→ MATERIAL FOR THIS TASK:

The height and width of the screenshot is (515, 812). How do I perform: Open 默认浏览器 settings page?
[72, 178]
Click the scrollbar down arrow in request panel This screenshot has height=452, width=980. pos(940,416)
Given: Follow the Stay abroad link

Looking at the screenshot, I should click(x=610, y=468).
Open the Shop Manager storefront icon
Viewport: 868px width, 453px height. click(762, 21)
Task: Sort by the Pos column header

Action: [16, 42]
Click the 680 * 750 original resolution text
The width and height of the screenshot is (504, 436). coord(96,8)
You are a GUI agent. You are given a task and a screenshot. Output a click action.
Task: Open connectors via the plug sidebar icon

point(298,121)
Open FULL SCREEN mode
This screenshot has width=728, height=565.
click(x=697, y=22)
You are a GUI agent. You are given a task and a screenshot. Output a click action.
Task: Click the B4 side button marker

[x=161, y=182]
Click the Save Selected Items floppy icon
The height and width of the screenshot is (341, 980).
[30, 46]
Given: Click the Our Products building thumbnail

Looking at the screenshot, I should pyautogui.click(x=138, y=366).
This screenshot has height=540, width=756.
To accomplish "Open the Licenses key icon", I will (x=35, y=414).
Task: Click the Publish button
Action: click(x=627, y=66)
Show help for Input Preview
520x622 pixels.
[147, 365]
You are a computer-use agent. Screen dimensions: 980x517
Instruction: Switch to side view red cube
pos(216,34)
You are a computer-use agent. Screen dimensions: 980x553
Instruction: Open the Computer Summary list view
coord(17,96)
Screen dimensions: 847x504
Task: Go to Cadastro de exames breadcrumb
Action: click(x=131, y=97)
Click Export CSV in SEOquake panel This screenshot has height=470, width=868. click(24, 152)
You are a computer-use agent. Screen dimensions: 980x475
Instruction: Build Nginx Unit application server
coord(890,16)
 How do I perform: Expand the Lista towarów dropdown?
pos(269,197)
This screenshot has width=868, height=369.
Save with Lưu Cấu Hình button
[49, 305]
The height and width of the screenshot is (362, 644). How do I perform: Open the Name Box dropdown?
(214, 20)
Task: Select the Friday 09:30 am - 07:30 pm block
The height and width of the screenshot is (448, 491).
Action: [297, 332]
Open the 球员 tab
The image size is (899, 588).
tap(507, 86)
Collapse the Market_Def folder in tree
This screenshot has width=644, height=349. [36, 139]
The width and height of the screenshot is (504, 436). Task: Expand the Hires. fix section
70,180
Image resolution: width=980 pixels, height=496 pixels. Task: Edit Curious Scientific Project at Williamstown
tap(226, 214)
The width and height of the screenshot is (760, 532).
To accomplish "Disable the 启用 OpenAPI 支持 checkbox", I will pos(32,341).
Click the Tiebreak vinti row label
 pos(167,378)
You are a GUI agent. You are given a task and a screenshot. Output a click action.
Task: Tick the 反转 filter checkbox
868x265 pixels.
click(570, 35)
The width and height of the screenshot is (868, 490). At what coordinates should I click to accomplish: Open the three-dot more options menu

→ TASK BRIEF: Copy out all of the data exactly, leaving nothing out.

→ TASK ANSWER:
The height and width of the screenshot is (515, 812). How do I perform: Open 默认浏览器 settings page?
[72, 178]
Click the scrollbar down arrow in request panel This screenshot has height=452, width=980. pos(940,416)
Given: Follow the Stay abroad link

Looking at the screenshot, I should click(x=610, y=468).
Open the Shop Manager storefront icon
Viewport: 868px width, 453px height. click(762, 21)
Task: Sort by the Pos column header

Action: [16, 42]
Click the 680 * 750 original resolution text
The width and height of the screenshot is (504, 436). coord(96,8)
You are a GUI agent. You are given a task and a screenshot. Output a click action.
Task: Open connectors via the plug sidebar icon

point(298,121)
Open FULL SCREEN mode
This screenshot has width=728, height=565.
click(x=697, y=22)
You are a GUI agent. You are given a task and a screenshot. Output a click action.
Task: Click the B4 side button marker

[x=161, y=182]
Click the Save Selected Items floppy icon
The height and width of the screenshot is (341, 980).
[30, 46]
Given: Click the Our Products building thumbnail

Looking at the screenshot, I should pyautogui.click(x=138, y=366).
This screenshot has height=540, width=756.
To accomplish "Open the Licenses key icon", I will (x=35, y=414).
Task: Click the Publish button
Action: click(x=627, y=66)
Show help for Input Preview
520x622 pixels.
[147, 365]
You are a computer-use agent. Screen dimensions: 980x517
Instruction: Switch to side view red cube
pos(216,34)
You are a computer-use agent. Screen dimensions: 980x553
Instruction: Open the Computer Summary list view
coord(17,96)
Screen dimensions: 847x504
Task: Go to Cadastro de exames breadcrumb
Action: click(x=131, y=97)
Click Export CSV in SEOquake panel This screenshot has height=470, width=868. click(24, 152)
You are a computer-use agent. Screen dimensions: 980x475
Instruction: Build Nginx Unit application server
coord(890,16)
 How do I perform: Expand the Lista towarów dropdown?
pos(269,197)
This screenshot has width=868, height=369.
Save with Lưu Cấu Hình button
[49, 305]
The height and width of the screenshot is (362, 644). How do I perform: Open the Name Box dropdown?
(214, 20)
Task: Select the Friday 09:30 am - 07:30 pm block
The height and width of the screenshot is (448, 491).
Action: [297, 332]
Open the 球员 tab
The image size is (899, 588).
tap(507, 86)
Collapse the Market_Def folder in tree
This screenshot has width=644, height=349. [36, 139]
The width and height of the screenshot is (504, 436). Task: Expand the Hires. fix section
70,180
Image resolution: width=980 pixels, height=496 pixels. Task: Edit Curious Scientific Project at Williamstown
tap(226, 214)
The width and height of the screenshot is (760, 532).
To accomplish "Disable the 启用 OpenAPI 支持 checkbox", I will pos(32,341).
Click the Tiebreak vinti row label
 pos(167,378)
You are a GUI agent. You are given a task and a screenshot. Output a click action.
Task: Tick the 反转 filter checkbox
868x265 pixels.
click(570, 35)
The width and height of the screenshot is (868, 490). At what coordinates should I click to accomplish: Open the three-dot more options menu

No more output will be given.